Assuming the Camp Lejeune Justice Act is ultimately signed into law by the president, who would be eligible to file lawsuits?
Those who lived, worked, or were exposed to drinking water at the base for at least 30 days from August 1, 1953, to December 31, 1987, and subsequently suffered water toxicity-related diseases. Among the conditions associated with exposure to the chemicals found in the drinking water:
• Breast, lung, liver, kidney and esophageal cancers
• Leukemia
• Cardiac defect
• Female infertility
• Miscarriage
• Parkinson’s disease
• Non-Hodgkins lymphoma
• Fatty liver disease
• Myelodysplastic syndromes
• Multiple myeloma
• Renal toxicity
• Neurobehavioral effects
• Scleroderma
Weitz & Luxenberg encourages those who believe they fit the criteria and have been diagnosed with one or more of those conditions to schedule a free consultation.

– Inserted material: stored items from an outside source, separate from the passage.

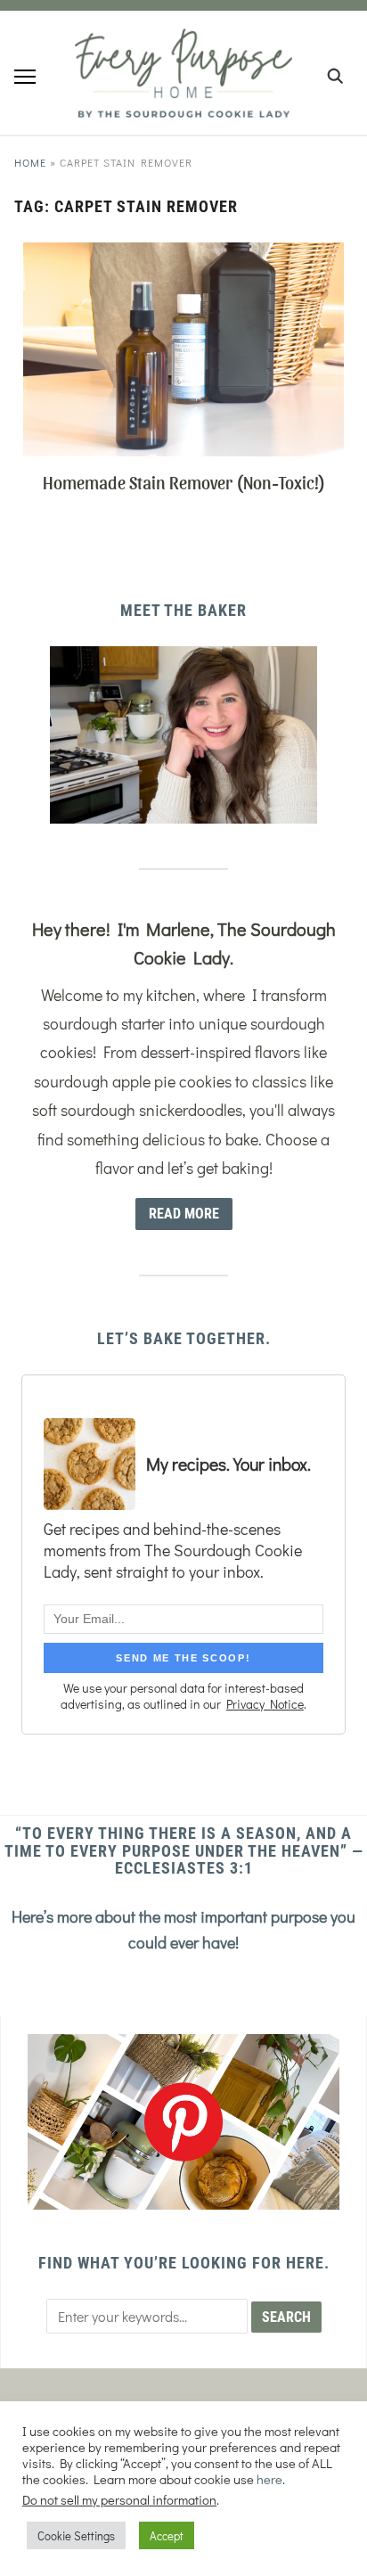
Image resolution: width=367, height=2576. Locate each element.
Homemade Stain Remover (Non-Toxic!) (184, 482)
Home (30, 162)
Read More (184, 1213)
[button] (25, 76)
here (269, 2479)
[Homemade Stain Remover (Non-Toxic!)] (183, 253)
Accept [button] (167, 2535)
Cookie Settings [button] (76, 2535)
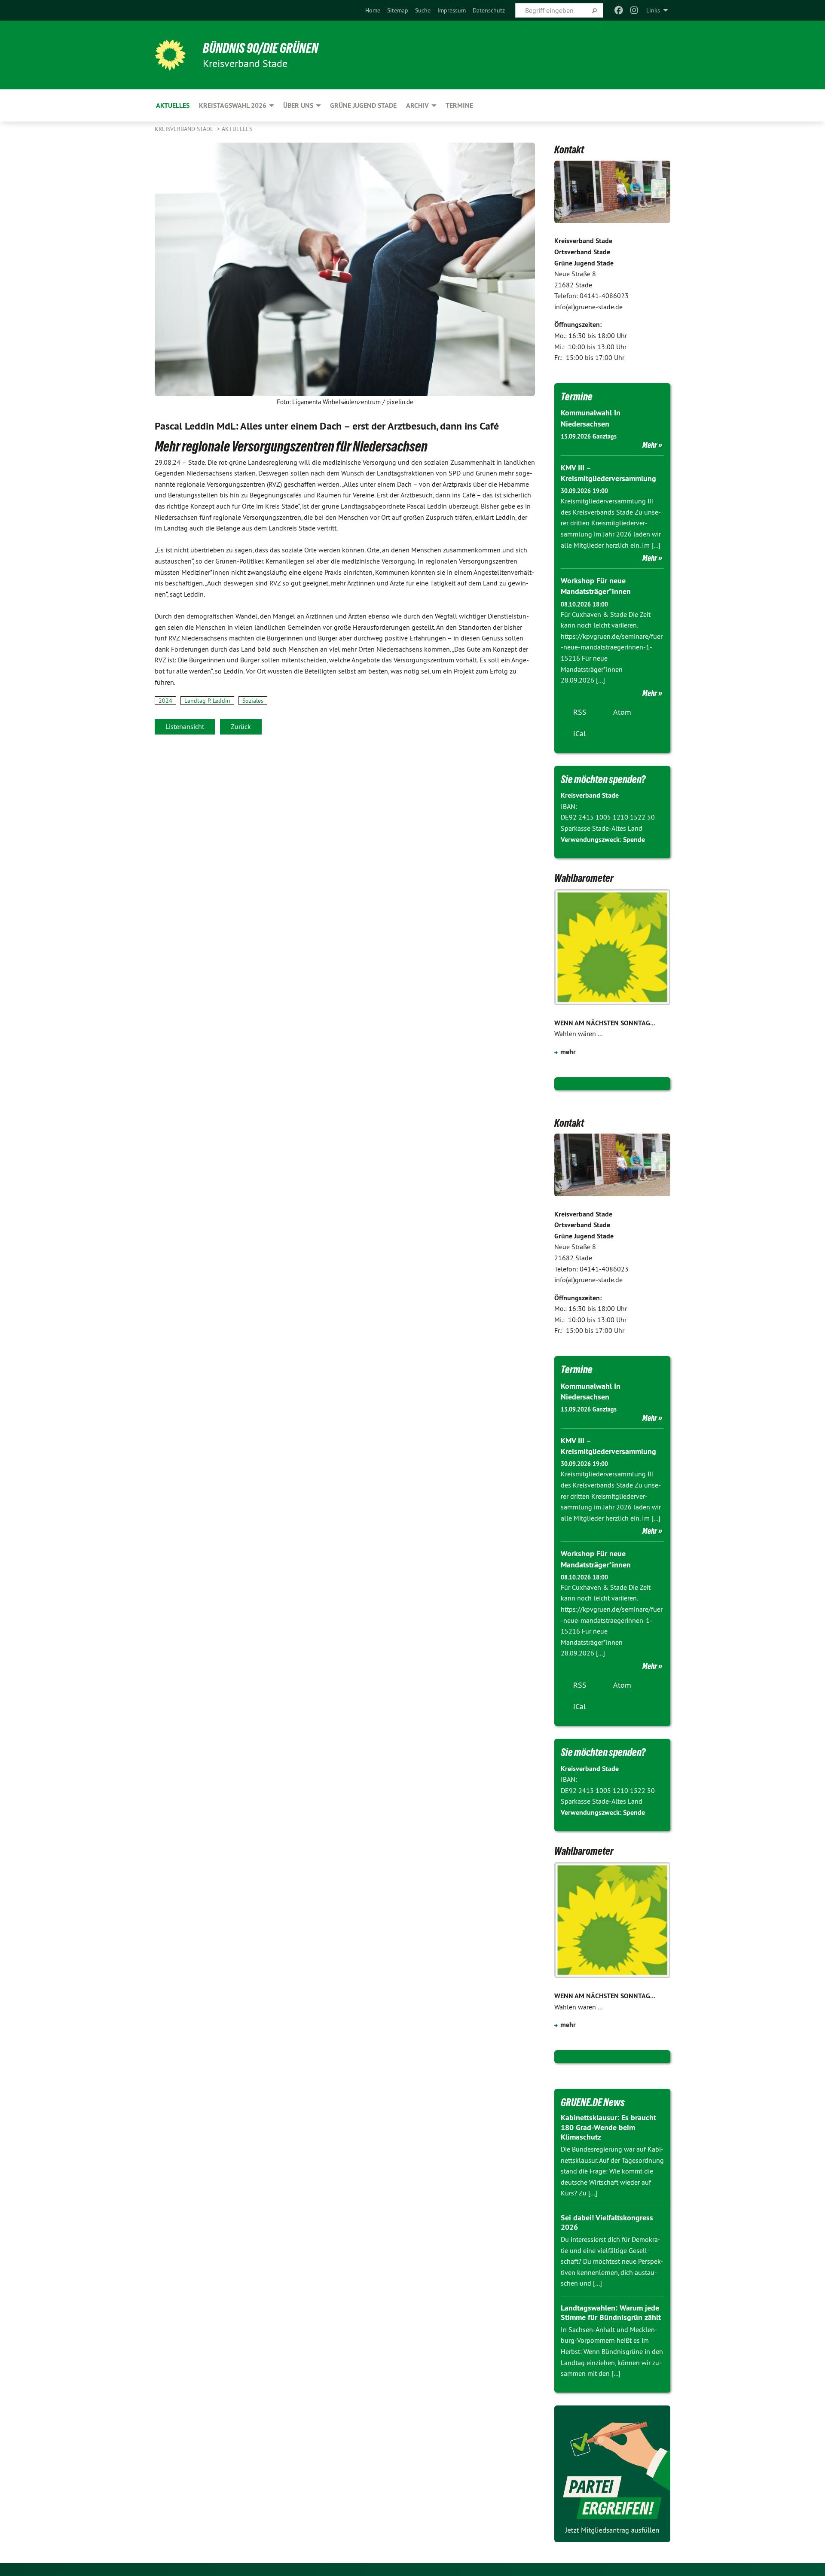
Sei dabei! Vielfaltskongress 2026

The firm has a stellar track record in handling toxic contamination lawsuits. It won a landmark $423-million settlement against some of nation’s biggest oil companies, for example, in a suit involving the contamination of 153 public water systems with the gasoline additive methyl tertiary butyl ether. And Greenwald was co-lead counsel for an $11 billion settlement in 2020 against Monsanto Company on behalf of nearly 100,000 Americans suffering from Non-Hodgkins lymphoma from their exposure to the weed killer Roundup.
As for Camp Lejeune, the ATSDR has said as many as 1 million military and civilian staff and their families might have been exposed to the contaminated drinking water. The victims who initially stepped forward only to have their cases dismissed in 2016 because of the North Carolina statute -- and they were only a tiny fraction of that number -- had reportedly filed claims totaling nearly $4 billion.